Our study has several limitations. First, the single-center design may limit generalizability to institutions with different scheduling, training systems, or patient demographics. Additionally, as an observational study, these findings require prospective validation to establish causal relationships for workflow recommendations. Second, the retrospective nature of the study introduced potential biases, including selection and information bias. Additionally, the lack of stratification by clinical indication may have introduced unmeasured confounding. For instance, some physicians may have encountered a higher proportion of complex or challenging cases during their shifts, potentially leading to an increased error rate. However, random shift sampling and a large sample size helped mitigate these effects. Third, we did not categorize correction types, limiting insights into specific error impacts. Additionally, adopting senior radiologists’ final interpretations as a reference standard is not infallible. Fatigue, case complexity, and individual cognitive biases may also lead to errors in senior radiologists’ final interpretations. Moreover, while we defined corrections as modifications affecting clinical management, prior research has shown that the proportion of non-clinical stylistic revisions in radiology reports varies widely across studies, ranging from 0.4–22% [18]. This variability highlights that our correction rate might overestimate true diagnostic errors, as subtle style-related discrepancies (e.g., wording or formatting) could have been inadvertently included. The lack of standardized criteria to distinguish ‘clinical errors’ from ‘reporting style’ further limits the precision of our findings. The variability in guidance provided by senior radiologists during their shifts may introduce bias into the correction rates of junior radiologists. Finally, the study cannot provide prescriptive workflow guidelines due to its retrospective nature and single-center scope, which preclude validation of generalizable recommendations. Prospective multi-center trials are needed to translate these findings into evidence-based protocols. Additionally, we did not systematically measure radiologist fatigue, which likely affects interpretation accuracy, especially at night.
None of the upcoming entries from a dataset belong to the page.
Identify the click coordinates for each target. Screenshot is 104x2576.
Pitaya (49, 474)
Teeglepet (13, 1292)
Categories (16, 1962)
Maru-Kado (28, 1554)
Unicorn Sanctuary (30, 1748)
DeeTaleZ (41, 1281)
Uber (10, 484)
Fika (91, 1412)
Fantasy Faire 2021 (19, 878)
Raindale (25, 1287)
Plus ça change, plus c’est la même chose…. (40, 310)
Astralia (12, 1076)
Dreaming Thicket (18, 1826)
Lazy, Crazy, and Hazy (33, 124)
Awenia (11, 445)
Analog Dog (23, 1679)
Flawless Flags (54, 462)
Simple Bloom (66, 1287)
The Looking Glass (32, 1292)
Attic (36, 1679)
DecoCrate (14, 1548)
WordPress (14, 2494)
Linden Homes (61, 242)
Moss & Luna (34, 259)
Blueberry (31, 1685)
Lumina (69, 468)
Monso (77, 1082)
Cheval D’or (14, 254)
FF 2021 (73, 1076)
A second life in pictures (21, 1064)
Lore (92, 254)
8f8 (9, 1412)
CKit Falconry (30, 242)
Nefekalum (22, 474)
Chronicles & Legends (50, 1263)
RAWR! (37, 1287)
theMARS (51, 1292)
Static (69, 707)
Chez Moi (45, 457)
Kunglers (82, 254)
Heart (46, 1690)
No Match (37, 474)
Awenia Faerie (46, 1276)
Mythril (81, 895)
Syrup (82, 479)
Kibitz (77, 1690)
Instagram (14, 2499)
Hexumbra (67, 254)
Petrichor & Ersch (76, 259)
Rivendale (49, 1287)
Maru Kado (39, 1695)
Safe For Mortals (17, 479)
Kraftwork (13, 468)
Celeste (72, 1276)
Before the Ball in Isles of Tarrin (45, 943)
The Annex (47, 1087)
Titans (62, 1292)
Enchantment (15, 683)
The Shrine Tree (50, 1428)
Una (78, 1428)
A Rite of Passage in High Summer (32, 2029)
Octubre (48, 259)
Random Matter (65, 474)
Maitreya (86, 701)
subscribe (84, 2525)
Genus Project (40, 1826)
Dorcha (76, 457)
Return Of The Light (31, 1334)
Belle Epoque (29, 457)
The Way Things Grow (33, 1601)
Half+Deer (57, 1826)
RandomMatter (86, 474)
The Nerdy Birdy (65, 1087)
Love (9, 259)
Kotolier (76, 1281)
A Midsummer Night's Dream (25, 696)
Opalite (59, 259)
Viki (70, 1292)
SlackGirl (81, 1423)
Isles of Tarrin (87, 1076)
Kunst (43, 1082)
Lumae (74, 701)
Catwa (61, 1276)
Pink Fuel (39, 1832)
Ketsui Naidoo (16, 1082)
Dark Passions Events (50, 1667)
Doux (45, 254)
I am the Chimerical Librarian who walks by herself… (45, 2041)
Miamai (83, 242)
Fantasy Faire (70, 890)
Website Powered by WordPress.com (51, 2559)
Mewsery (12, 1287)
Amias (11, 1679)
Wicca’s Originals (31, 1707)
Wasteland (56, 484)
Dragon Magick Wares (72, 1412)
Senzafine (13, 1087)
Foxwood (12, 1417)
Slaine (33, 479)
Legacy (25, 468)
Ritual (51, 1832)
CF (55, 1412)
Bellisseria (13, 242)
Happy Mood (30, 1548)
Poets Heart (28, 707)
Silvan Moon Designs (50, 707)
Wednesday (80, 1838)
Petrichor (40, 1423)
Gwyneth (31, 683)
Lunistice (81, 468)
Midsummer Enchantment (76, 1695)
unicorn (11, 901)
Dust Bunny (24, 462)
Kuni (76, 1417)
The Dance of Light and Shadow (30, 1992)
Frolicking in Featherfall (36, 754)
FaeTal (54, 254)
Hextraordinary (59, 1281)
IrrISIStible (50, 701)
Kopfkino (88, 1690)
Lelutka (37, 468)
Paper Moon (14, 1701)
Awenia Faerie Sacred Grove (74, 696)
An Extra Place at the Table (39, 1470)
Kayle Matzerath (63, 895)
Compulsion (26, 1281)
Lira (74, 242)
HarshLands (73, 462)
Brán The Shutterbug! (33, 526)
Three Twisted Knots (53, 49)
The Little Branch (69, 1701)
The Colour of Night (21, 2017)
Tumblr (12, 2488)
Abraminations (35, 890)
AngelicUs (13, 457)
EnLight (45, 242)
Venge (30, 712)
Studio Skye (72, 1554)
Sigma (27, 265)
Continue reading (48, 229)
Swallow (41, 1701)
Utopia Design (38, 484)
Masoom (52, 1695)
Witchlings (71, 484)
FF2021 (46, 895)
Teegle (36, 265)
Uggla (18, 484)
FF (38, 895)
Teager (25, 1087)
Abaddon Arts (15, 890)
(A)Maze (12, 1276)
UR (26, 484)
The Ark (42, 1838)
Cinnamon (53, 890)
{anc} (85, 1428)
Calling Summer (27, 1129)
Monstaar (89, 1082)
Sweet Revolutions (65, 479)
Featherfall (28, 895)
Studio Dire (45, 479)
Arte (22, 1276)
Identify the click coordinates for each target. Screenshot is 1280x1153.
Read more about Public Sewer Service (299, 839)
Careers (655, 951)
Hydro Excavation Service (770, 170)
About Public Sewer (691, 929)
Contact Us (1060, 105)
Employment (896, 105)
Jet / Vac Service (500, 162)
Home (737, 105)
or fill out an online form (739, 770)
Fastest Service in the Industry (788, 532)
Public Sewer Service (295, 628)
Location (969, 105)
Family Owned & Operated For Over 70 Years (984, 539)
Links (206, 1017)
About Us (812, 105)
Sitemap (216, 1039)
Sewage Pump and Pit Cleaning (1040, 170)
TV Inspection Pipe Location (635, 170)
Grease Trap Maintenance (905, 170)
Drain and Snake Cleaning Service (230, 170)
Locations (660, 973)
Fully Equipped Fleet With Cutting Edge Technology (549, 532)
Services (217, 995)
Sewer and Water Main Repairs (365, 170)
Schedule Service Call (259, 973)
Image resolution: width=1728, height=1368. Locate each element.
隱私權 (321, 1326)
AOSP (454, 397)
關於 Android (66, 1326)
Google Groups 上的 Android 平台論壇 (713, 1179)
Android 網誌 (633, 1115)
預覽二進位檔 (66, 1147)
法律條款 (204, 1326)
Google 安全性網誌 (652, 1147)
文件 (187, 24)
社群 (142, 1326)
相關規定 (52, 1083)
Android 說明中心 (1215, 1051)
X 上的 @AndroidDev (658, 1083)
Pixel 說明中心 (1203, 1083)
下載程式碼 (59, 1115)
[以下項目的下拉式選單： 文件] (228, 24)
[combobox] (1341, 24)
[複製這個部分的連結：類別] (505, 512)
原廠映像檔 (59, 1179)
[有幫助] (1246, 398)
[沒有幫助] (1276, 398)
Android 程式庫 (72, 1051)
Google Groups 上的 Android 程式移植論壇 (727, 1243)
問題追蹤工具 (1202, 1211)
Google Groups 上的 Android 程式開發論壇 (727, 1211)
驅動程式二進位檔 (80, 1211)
In summary, our study demonstrates that, within Chinese hospital settings, junior radiologists’ initial report correction rates were significantly lower during night shifts and later shift periods, despite higher workloads. Radiologist experience and patient age were also found to be significant factors influencing correction rates. These results emphasize the importance of future prospective multicenter studies to rigorously assess how shift scheduling and training frameworks affect diagnostic performance.